(DIRECTIONS FOR THIS TASK): Your task is to copy exactly the lines from the line containing "This screenshot has" through the end of the listing below, with pictures left out.

(INPUT RECORDS):
Content starts

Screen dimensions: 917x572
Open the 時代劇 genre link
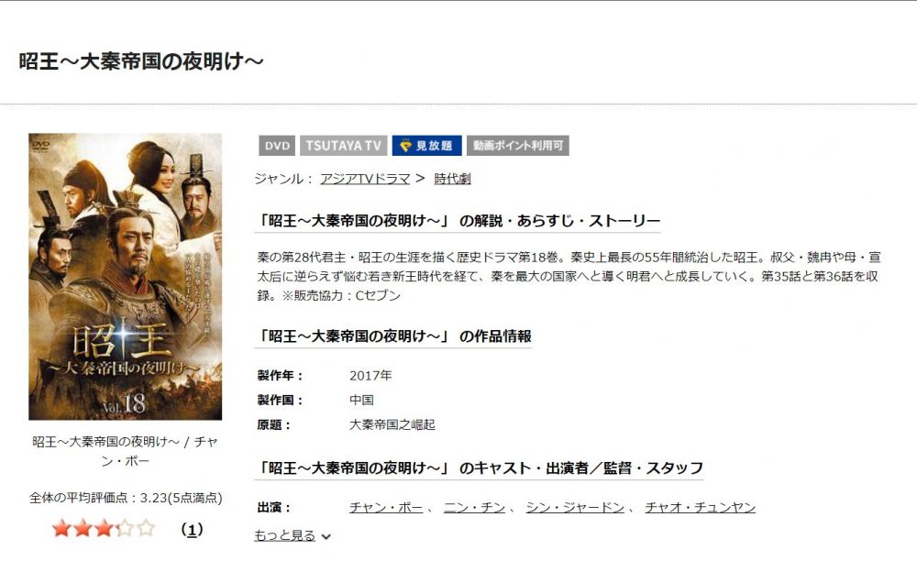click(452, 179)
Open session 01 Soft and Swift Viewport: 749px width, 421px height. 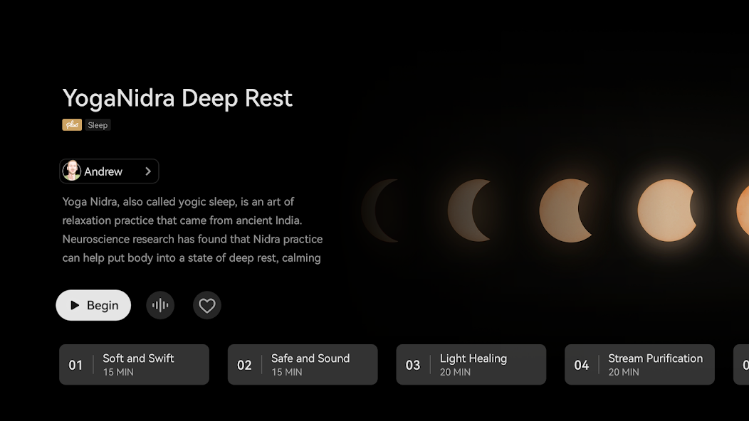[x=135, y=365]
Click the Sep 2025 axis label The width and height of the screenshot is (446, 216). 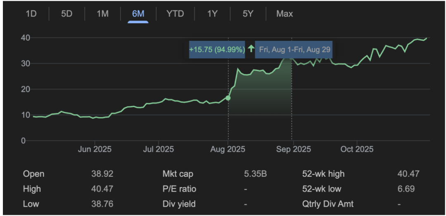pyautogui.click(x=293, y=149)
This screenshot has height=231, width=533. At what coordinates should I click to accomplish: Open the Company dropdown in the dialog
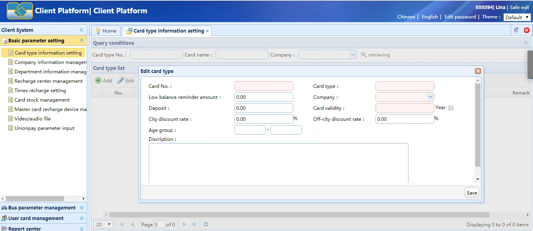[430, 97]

Content ends

(SOLUTION FOR THIS EXERCISE):
This screenshot has height=231, width=533. At what coordinates should I click to accomplish: Open the Company dropdown in the dialog
[430, 97]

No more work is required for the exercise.